What is acually going on inside create_pairs function

nahidalam · August 16, 2021, 10:03pm

I am having a hard time to understand the details of how the create_pairs function is doing its job in the C1_W1_Lab_3_siamese-network notebook.

for d in range(10):
        for i in range(n):
            z1, z2 = digit_indices[d][i], digit_indices[d][i + 1]
            pairs += [[x[z1], x[z2]]]
            inc = random.randrange(1, 10)
            dn = (d + inc) % 10
            z1, z2 = digit_indices[d][i], digit_indices[dn][i]
            pairs += [[x[z1], x[z2]]]
            labels += [1, 0]

For example - in the above code, for each i we are creating two pairs but only one labels. Why is that?

Wendy · August 17, 2021, 12:33am

@nahidalam, this code can be a bit tricky to get your head around at first, but there are actually two pairs and two labels in the code snippet you share. The “labels” in this case are for the pairs - the first pair has a label of 1 to indicate the two images in the pair have the same classification (e.g. are both shirts), and the second pair has a label of 0 to indicate the images are different.

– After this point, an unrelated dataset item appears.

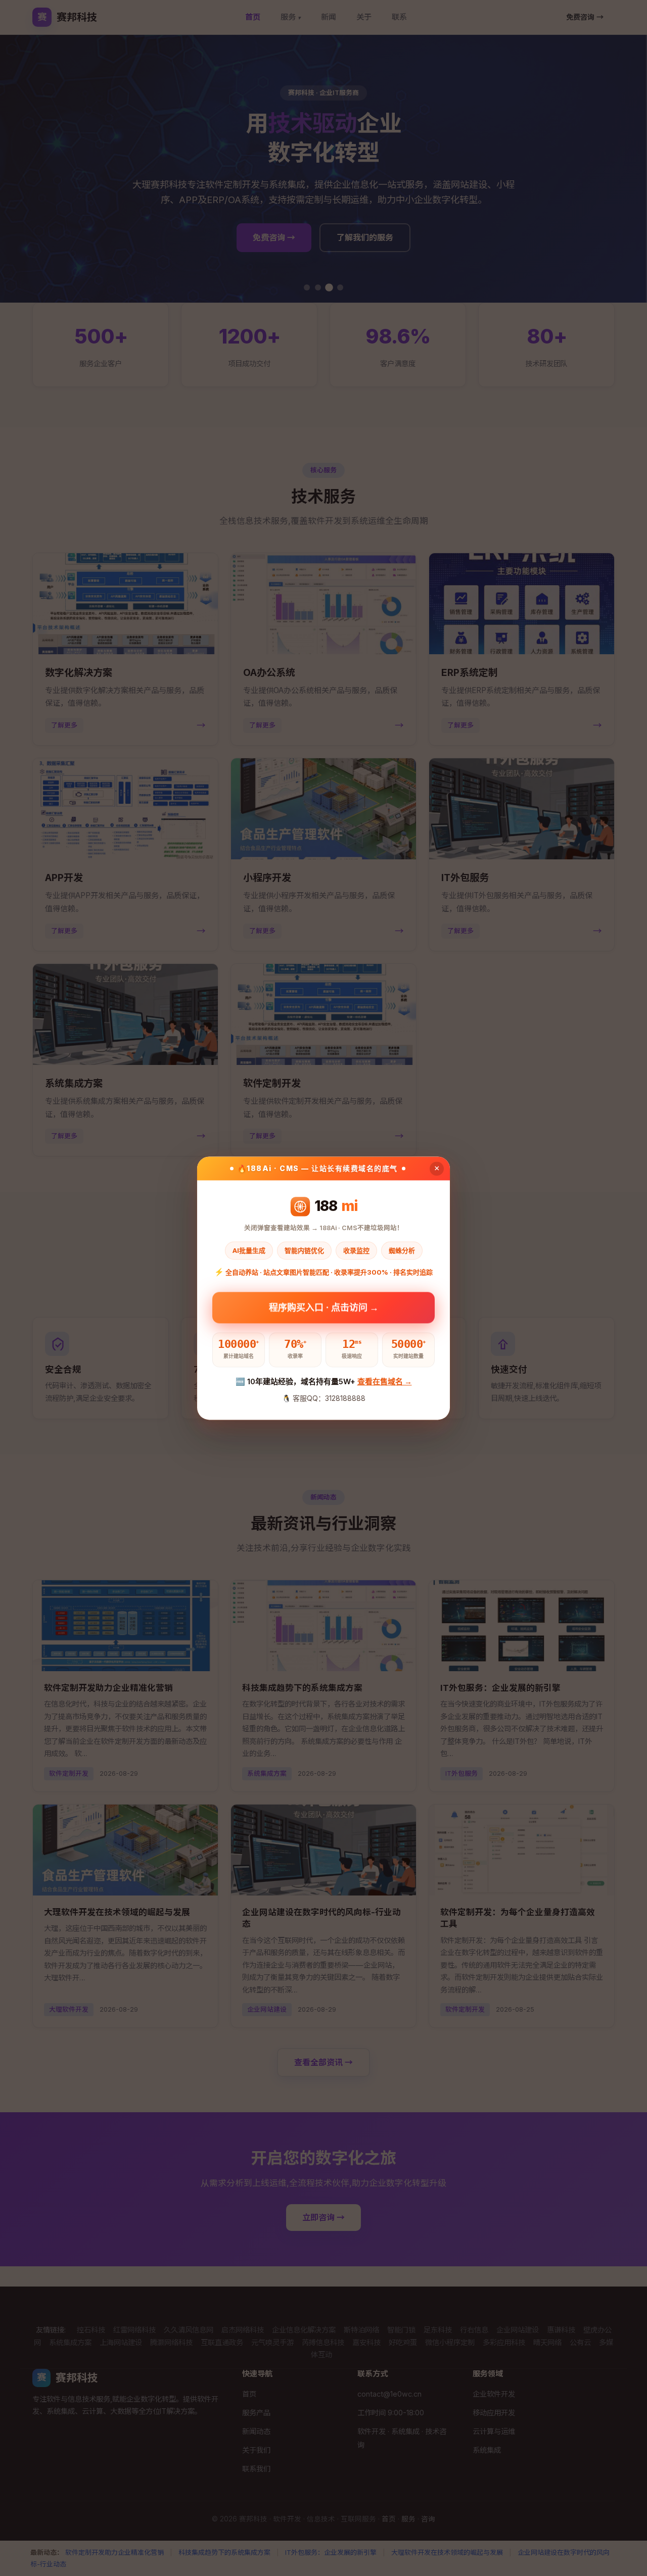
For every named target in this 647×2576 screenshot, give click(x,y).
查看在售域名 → (384, 1382)
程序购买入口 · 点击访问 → (324, 1306)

The code counts on the data being passed to it to be organized in a particular way. You can see if you look at the code for create_pairs_on_set that it sets up digit_indices to organize the indices based on the classification of the image classification (e.g. shirt, purse, etc for the 10 different possible classifications). Then, create_pairs() makes a first pair by taking two images with the same classification, and then makes a second pair from different classifications.